■ EXERCISE GOAL
Rewrite the lines starting at the one containing "Where should I click to: Open" and ending with the last line of the rows below as a Markdown table with the columns Number and Line, skipping any blank lines. Leave the pictures out of the table.

Interface element records:
•••

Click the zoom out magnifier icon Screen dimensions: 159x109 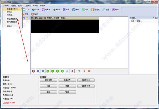pos(43,71)
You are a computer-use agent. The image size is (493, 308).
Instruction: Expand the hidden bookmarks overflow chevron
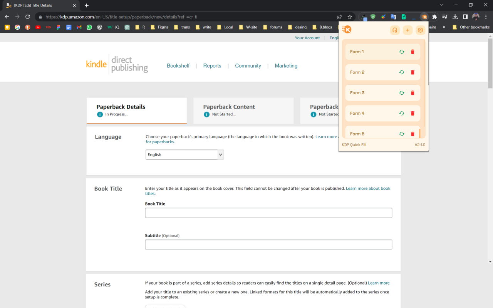tap(444, 27)
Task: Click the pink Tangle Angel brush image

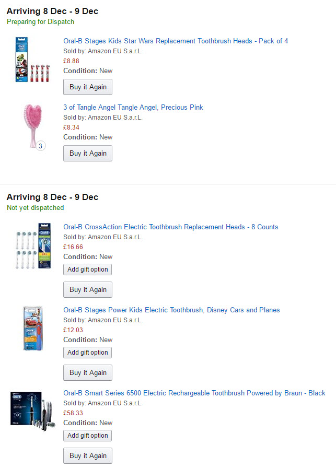Action: click(33, 125)
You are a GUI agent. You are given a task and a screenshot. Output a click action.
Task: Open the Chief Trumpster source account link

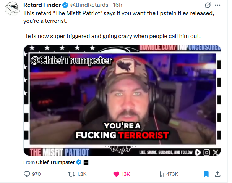pos(55,162)
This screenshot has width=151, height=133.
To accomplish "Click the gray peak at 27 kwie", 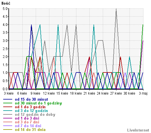I will (116, 9).
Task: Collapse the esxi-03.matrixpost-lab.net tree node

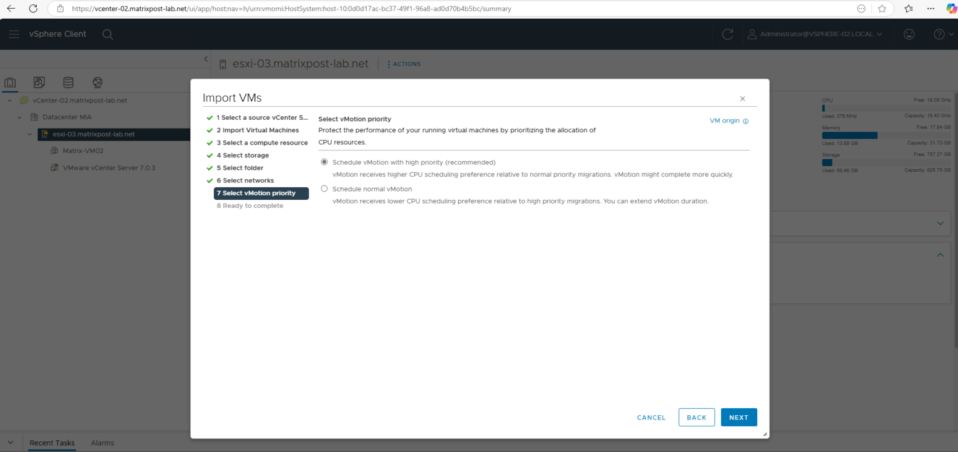Action: tap(29, 134)
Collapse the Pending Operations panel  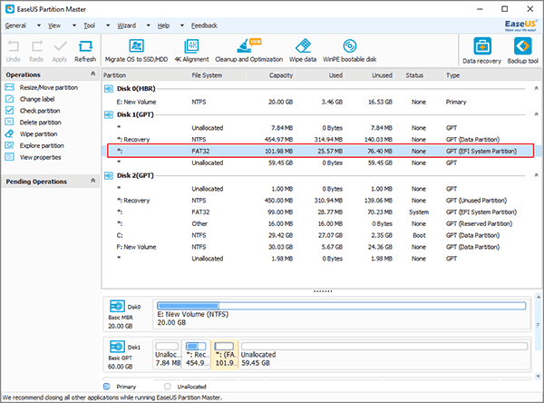click(x=92, y=182)
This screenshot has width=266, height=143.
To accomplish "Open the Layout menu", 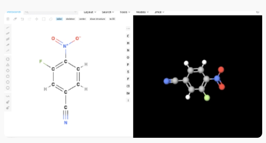I will [90, 12].
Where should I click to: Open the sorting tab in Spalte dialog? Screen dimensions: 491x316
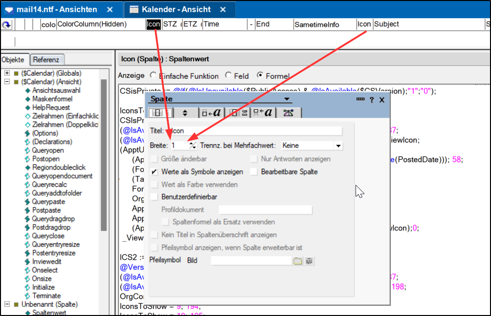pyautogui.click(x=185, y=113)
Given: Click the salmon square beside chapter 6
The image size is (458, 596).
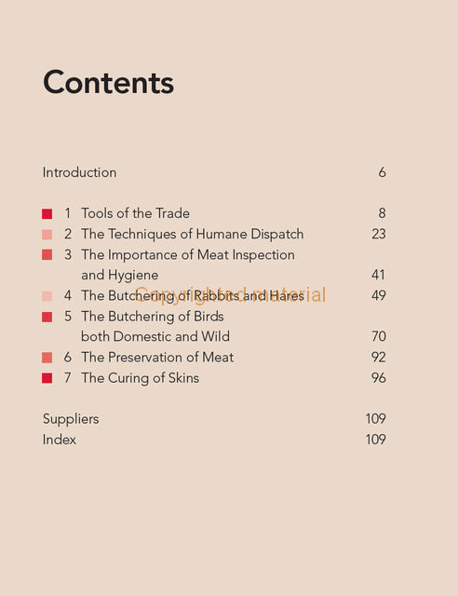Looking at the screenshot, I should coord(47,358).
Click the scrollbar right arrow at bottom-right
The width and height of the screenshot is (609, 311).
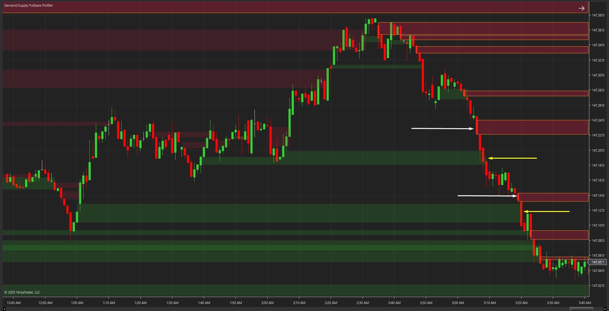click(605, 309)
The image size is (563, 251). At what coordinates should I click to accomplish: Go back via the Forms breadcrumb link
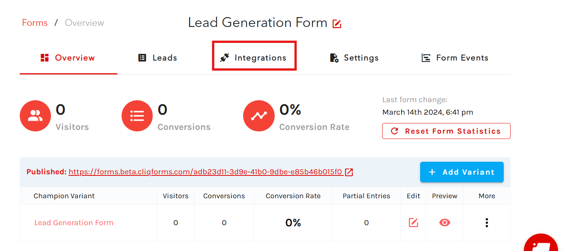[35, 22]
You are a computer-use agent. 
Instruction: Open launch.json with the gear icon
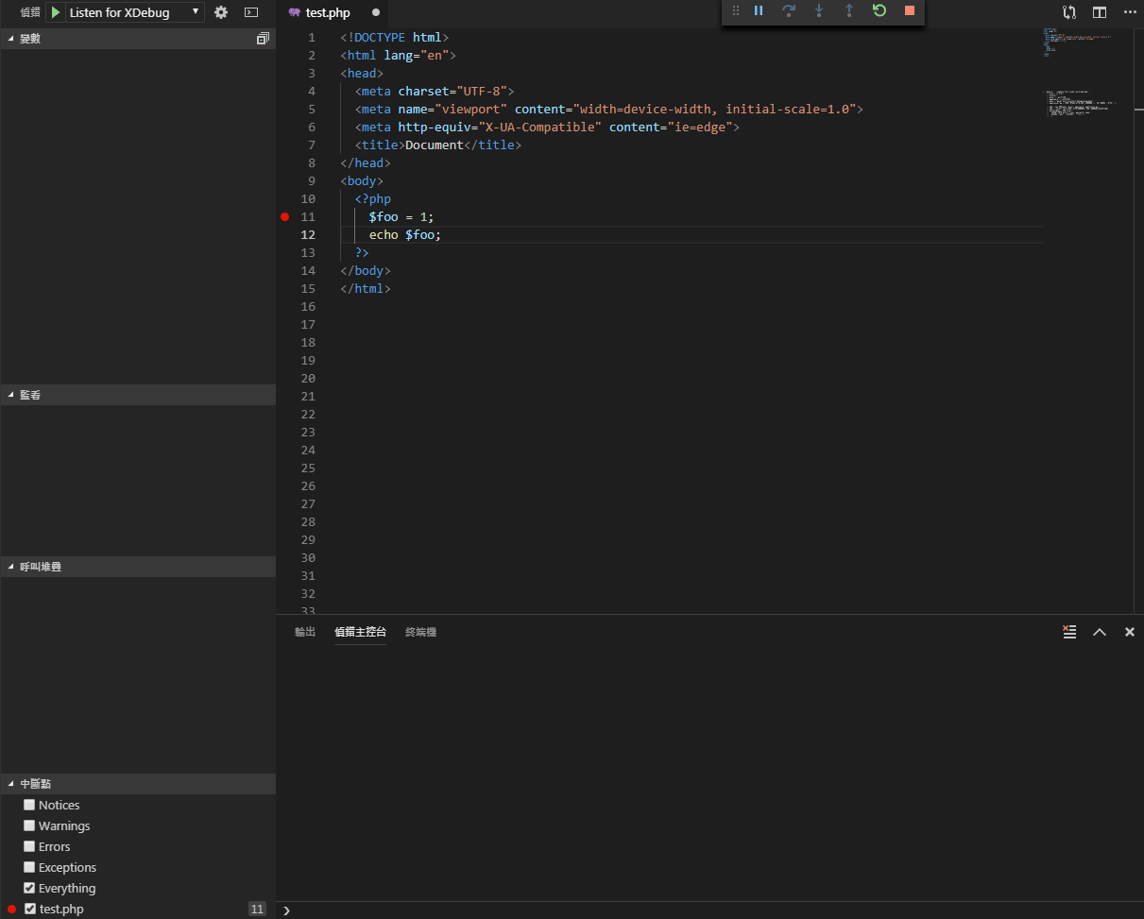click(221, 12)
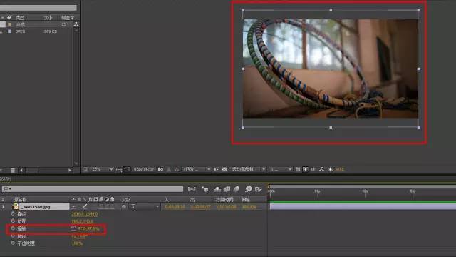This screenshot has height=257, width=456.
Task: Toggle transparency grid icon in viewer toolbar
Action: 224,169
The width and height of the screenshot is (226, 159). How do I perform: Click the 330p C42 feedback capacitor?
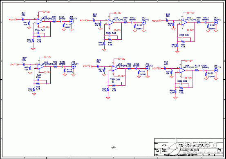click(x=38, y=33)
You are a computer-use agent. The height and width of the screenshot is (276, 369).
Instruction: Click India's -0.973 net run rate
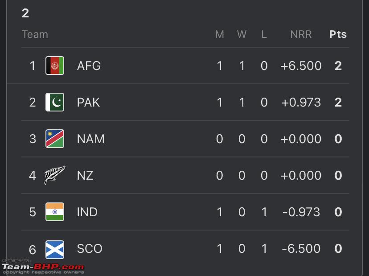pos(301,212)
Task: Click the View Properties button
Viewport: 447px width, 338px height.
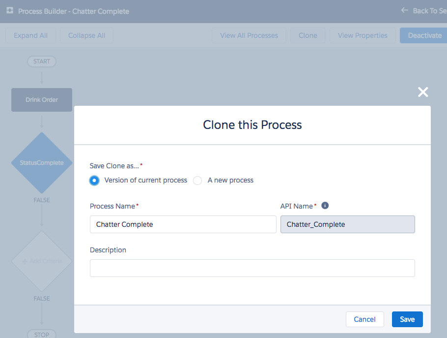Action: [x=363, y=35]
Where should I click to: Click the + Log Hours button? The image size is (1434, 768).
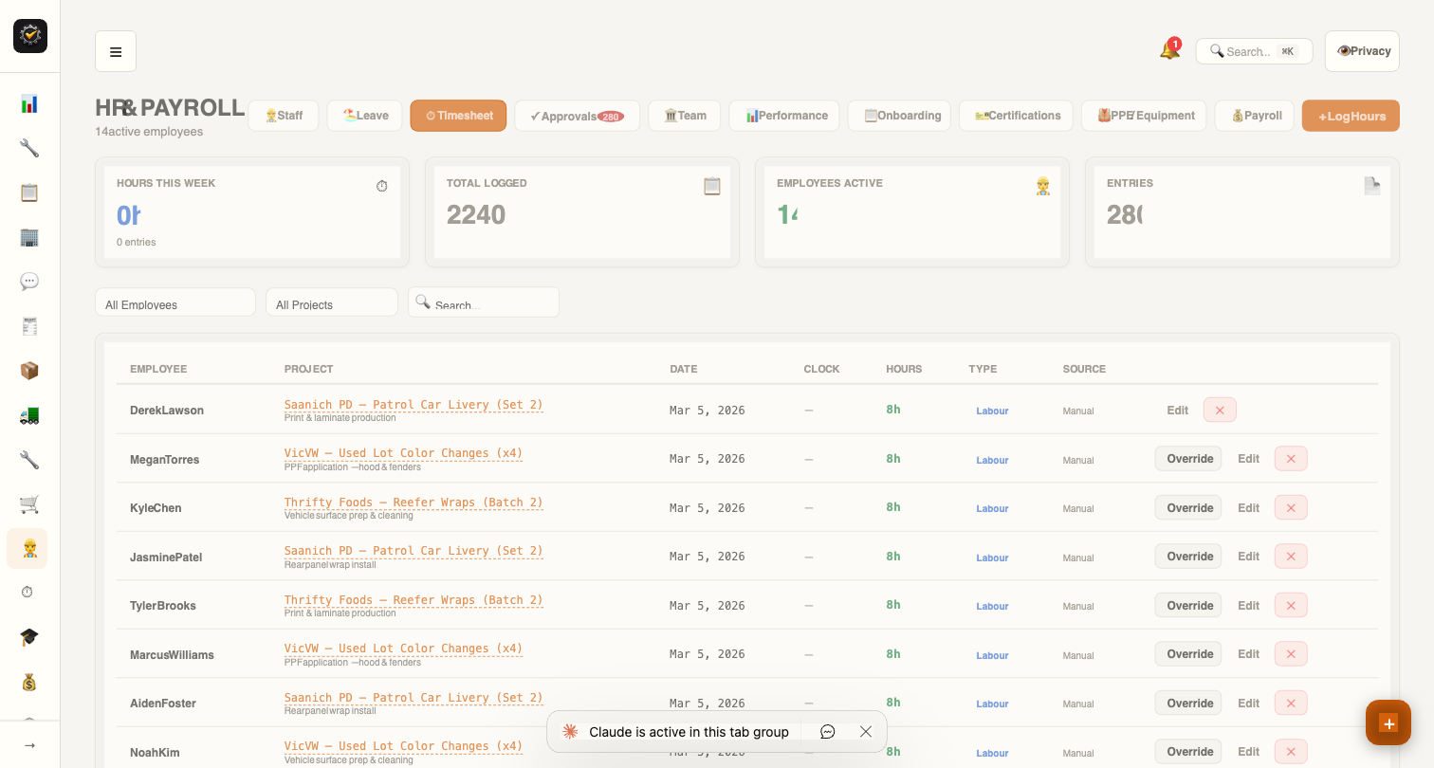pyautogui.click(x=1351, y=115)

•••

■ COMPLETE RESPONSE
| Number | Line |
|---|---|
| 1 | Where should I click to: Open the sorting tab in Spalte dialog? Screen dimensions: 491x316 |
| 2 | pyautogui.click(x=185, y=113) |
| 3 | Given: Click the salmon square beside chapter 6 |
| 4 | The image size is (458, 596). |
| 5 | Looking at the screenshot, I should coord(47,358). |
| 6 | Click the scrollbar right arrow at bottom-right |
| 7 | The width and height of the screenshot is (609, 311). |
| 8 | click(605, 309) |
| 9 | The image size is (563, 251). At what coordinates should I click to accomplish: Go back via the Forms breadcrumb link |
| 10 | [35, 22] |
| 11 | You are a computer-use agent.  |
| 12 | Instruction: Open launch.json with the gear icon |
| 13 | click(221, 12) |
| 14 | This screenshot has height=257, width=456. |
| 15 | Task: Toggle transparency grid icon in viewer toolbar |
| 16 | Action: 224,169 |
| 17 | The width and height of the screenshot is (226, 159). How do I perform: Click the 330p C42 feedback capacitor? |
| 18 | click(x=38, y=33) |
| 19 | You are a computer-use agent. The height and width of the screenshot is (276, 369). |
| 20 | Instruction: Click India's -0.973 net run rate |
| 21 | pos(301,212) |
| 22 | Task: Click the View Properties button |
| 23 | Viewport: 447px width, 338px height. |
| 24 | Action: [x=363, y=35] |
| 25 | Where should I click to: Click the + Log Hours button? The image size is (1434, 768). |
| 26 | pyautogui.click(x=1351, y=115) |